In case #2 article asks us to undeploy the function created for case #1. why? is it because that function will also be triggered, and try to upsert same doc?
In both the cases, article made some changes in db, then created/deployed the functions. Does it mean that couchbase stores all the mutation history somewhere, and as and when I create some eligible function, it gets automatically applied to all the existing mutations? I read in the docs, that couchbase doesn’t store these mutations indefinitely, but didn’t got much detail - like for how long, etc…
If I had a scenario like this where I would like to run a certain function on all existing mutation ever occured in some collection, can I rely on couchbase to be storing all these mutations?
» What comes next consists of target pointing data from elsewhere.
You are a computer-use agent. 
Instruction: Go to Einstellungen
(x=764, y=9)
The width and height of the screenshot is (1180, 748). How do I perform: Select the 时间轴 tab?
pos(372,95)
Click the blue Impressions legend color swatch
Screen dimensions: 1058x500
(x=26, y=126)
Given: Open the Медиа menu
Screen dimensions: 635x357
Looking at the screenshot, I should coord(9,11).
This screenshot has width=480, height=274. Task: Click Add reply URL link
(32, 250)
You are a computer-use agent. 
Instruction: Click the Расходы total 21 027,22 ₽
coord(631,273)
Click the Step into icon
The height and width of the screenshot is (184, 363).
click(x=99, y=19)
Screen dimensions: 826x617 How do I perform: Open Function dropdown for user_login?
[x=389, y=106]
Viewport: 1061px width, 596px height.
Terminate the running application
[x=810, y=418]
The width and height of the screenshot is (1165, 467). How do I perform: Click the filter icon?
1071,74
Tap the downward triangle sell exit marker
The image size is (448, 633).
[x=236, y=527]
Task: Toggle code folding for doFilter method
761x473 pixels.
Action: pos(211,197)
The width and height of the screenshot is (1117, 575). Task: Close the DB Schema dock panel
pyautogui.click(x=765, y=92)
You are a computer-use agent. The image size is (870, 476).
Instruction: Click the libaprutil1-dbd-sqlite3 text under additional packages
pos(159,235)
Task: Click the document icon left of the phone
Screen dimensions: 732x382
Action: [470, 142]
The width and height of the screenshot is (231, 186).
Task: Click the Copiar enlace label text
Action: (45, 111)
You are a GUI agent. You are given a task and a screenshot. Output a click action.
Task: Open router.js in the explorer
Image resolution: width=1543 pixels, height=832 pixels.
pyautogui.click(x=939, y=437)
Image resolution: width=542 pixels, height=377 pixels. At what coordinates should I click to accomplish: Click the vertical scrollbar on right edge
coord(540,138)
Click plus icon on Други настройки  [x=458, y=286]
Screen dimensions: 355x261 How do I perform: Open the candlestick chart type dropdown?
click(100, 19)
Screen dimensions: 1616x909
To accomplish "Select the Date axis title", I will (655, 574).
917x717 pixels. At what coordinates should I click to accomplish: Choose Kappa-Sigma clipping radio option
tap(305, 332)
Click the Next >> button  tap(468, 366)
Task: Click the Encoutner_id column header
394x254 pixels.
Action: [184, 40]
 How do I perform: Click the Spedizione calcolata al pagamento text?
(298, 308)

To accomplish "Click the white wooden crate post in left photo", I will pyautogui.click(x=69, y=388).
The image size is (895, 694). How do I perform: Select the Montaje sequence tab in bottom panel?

Or should I look for some other solutioning?
I’m not an the eventing expert, but I did look at the examples.
Looking at the instructions - there are two independent cases. And undeploying the function for case #1 would be to keep them independent. You could try not undeploying the first one and see if both are triggered.
Isn’t that what step 8 in case #1 demonstrates? (I believe there is a typo in the description of the result where it says ‘without’ instead of ‘with’ while the data definitely shows it is ‘with’ the two new properties).
It seems that it would not be necessary to store the “mutations” to create/modify a document BEFORE the function is deployed as the existing document is sufficient to record that it was created.